TableDefault retentionConfigurable via
eventsForeverOperator SQL / cron
sessionsForeverOperator SQL / cron
user_profilesUntil GDPR deleteAPI call
identity_linksUntil GDPR deleteAPI call
audit_logForever (append-only)Trigger-enforced
dlq30 daysDLQ_RETENTION_DAYS env on collector
quota_counters13 monthsOperator SQL / cron

The platform is designed for analytics — historical trends, year-over-year comparisons, retention curves. A short retention window defeats the use case. If you want short retention, the right move is:

  • Roll up to aggregate tables (v1.1 will add materialized views for this).
  • Periodically DELETE FROM events WHERE ts < NOW() - INTERVAL '13 months'.

A scheduled cron + the standard Postgres DELETE is the v1.0 answer. The platform deliberately does not ship an “event TTL” feature that would silently delete data — it would conflict with operators who do want forever retention.

DLQ rows are pruned by a maintenance job that runs daily inside the collector. It deletes rows where received_at < NOW() - INTERVAL '$DLQ_RETENTION_DAYS days'. The default of 30 is enough to find producer bugs in normal release cadence; tune up if your release cycle is slower.

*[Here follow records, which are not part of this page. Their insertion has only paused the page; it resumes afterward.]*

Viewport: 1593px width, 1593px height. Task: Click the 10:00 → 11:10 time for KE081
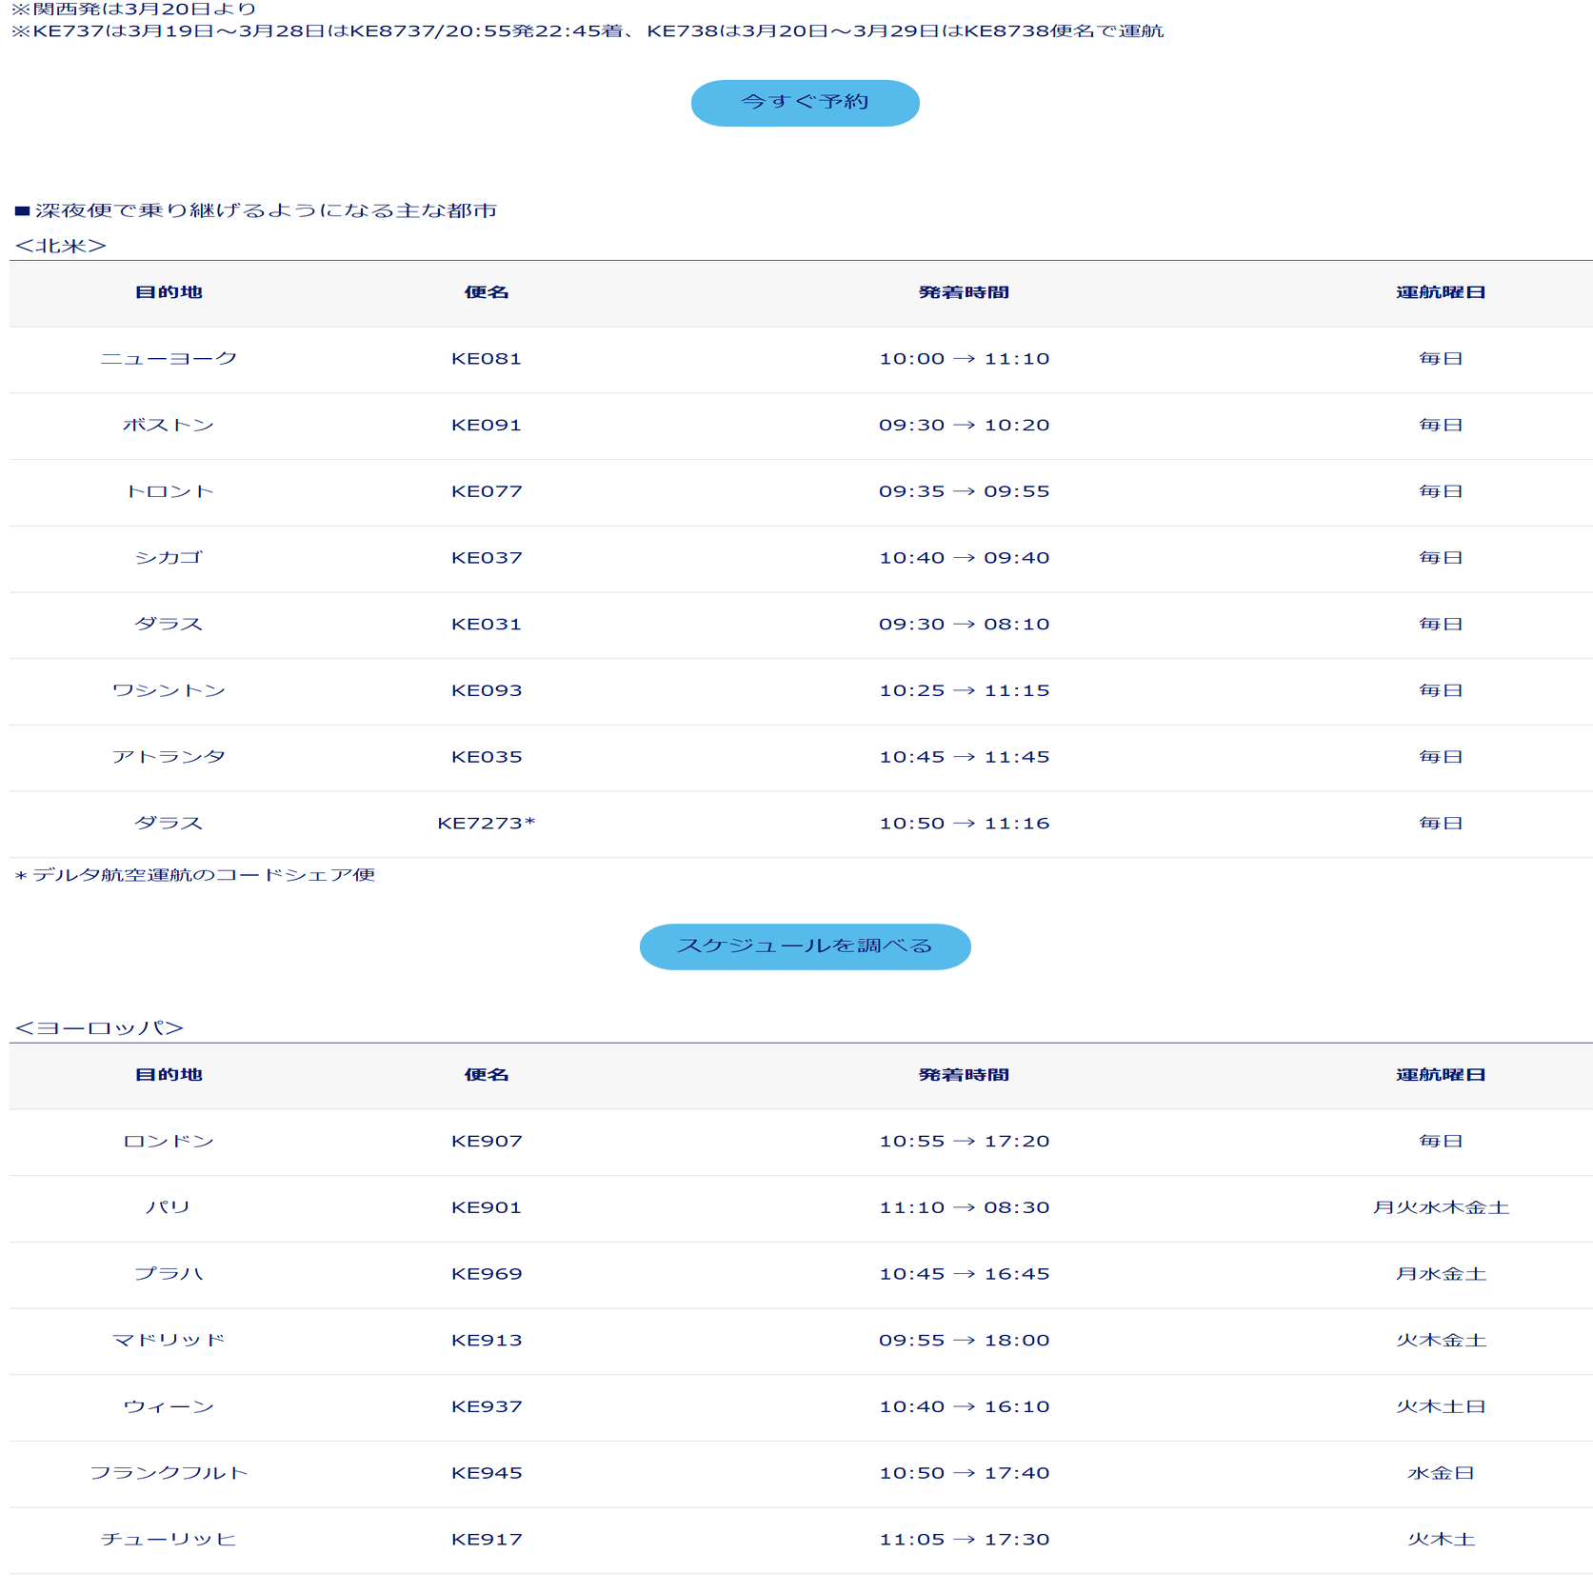pos(964,359)
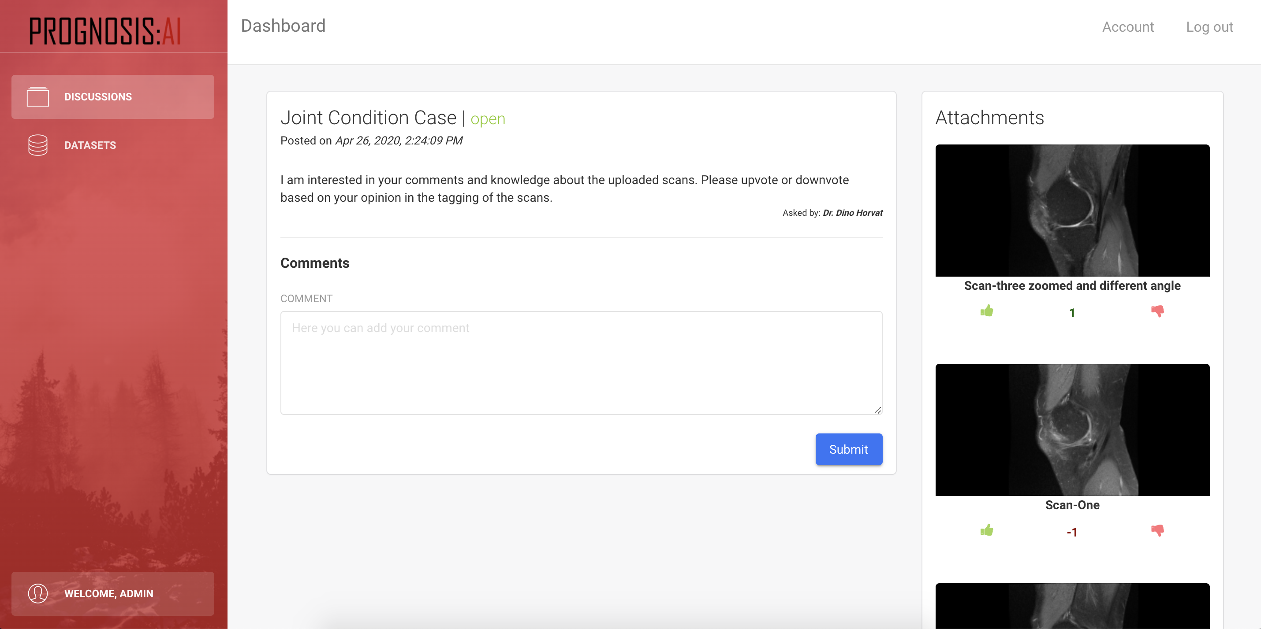Upvote the Scan-One attachment
Image resolution: width=1261 pixels, height=629 pixels.
986,530
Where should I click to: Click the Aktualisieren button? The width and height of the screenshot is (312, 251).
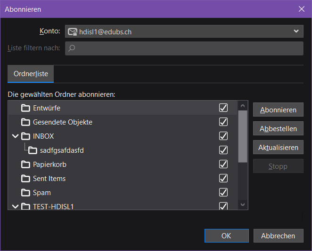point(278,148)
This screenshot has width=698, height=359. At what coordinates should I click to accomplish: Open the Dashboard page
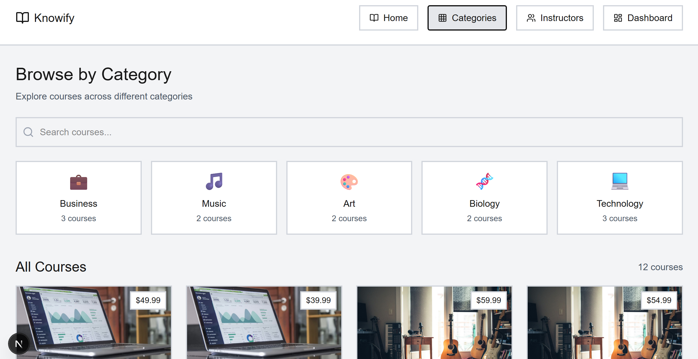point(643,18)
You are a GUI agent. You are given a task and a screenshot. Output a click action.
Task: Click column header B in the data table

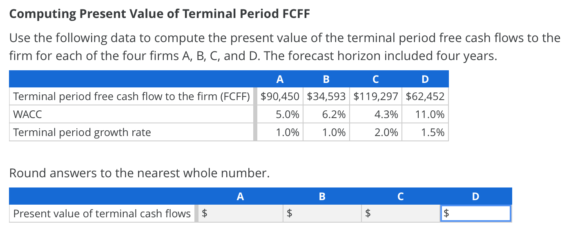coord(326,79)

Audit rows are append-only. There is a database trigger that refuses DELETE and UPDATE against the table. To purge for storage reasons, operators can:

  • Archive: COPY audit_log TO … and rotate to cold storage.
  • Drop and recreate: requires a deliberate migration step and breaks the “append-only” guarantee for that retention period.

The append-only guarantee is what makes the audit log usable as a compliance artifact.

Per-workspace monthly counters. The platform retains 13 months so year-over-year quota math is possible. Older rows can be pruned by an operator cron.

Backups are operator-managed and not coupled to the application. Standard Postgres practice: at least one backup per day, retained for as long as your DPIA / compliance posture requires (often 30–90 days for warm backups, longer for cold).

For operators who want 13-month event retention:

-- Run nightly:
DELETE FROM events
WHERE ts < EXTRACT(EPOCH FROM (NOW() - INTERVAL '13 months')) * 1000;

(Note: events.ts is unix epoch milliseconds, not a TIMESTAMPTZ.)

The events.raw column carries the verbatim wire payload — including any operator-defined custom props. It is the versioning safety net that lets future migrations backfill new typed columns without re-ingesting from the SDK.

If your retention policy is “delete after N months”, the raw column is deleted with the row — the safety net does not change the retention math.

  • GDPR deletes are unconditional — they purge the affected subject immediately, regardless of retention windows. Retention rules are about storage cost and compliance posture; GDPR is about data-subject rights.
  • DLQ replay is unconditional — replaying an entry re-creates a fresh events row (Path A by design; see Validation). If retention has elapsed since the original, the replay’s events row inherits the replay timestamp by default unless you supply event.ts explicitly.